Le bouillon est opaque, quasiment brun ? C’est normal. C’est ce qu’on veut. On ne concocte pas de bouillon clair, ici…

Dernière étape : on éteint le feu, on laisse refroidir. On égoutte dans une passoire à spaghetti coiffant une autre cocotte.

Versez le bouillon dans des pots Mason ou dans des pots en plastique (auquel cas : attendez que ça refroidisse complètement).

Une batch de bouillon faite dans mon faitout de 11 litres me donne généralement entre six et sept pots de 900 ml. Oui, ça se congèle.

Voilà, c’est mon bouillon, inspiré de celui du père de Doum. Ceci est mon bouillon, buvez-en tous, amen. Ça fait les meilleures soupes au monde. Et la soupe, je vous l’ai déjà dit, c’est la vie.

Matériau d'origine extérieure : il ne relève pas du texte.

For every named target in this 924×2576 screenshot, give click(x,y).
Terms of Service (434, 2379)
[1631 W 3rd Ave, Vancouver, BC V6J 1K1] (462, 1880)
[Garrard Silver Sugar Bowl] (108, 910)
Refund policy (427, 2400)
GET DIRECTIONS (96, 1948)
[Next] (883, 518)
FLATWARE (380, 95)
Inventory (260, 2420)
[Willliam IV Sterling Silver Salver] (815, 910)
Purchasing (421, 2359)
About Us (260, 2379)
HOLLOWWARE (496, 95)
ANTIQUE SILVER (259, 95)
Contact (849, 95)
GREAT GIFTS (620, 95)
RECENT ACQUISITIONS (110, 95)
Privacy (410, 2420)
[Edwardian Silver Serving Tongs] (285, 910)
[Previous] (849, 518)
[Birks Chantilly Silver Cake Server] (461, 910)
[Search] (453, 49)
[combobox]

Je vous ai dit plus haut que je vous refilais cette recette à une seule condition : que vous ayez une pensée pour Denis-le-Boucher, mort l’an dernier…

Je pose une deuxième condition, si vous le permettez.

Donnez un de vos pots de bouillon à une personne dont l’amitié vous est chère. Quelqu’un qui vous tend parfois la main pour vous remonter dans le canot.

Deal ?

1. OK, jeu de mots facile…

2. Écoutez l’épisode de la balado Pivot avec Esther Perel (en anglais)

3. Dominic est le patron du Grand Prix de Trois-Rivières et un redoutable cuisinier, encore plus depuis qu’il a reçu un nouveau couteau japonais en cadeau.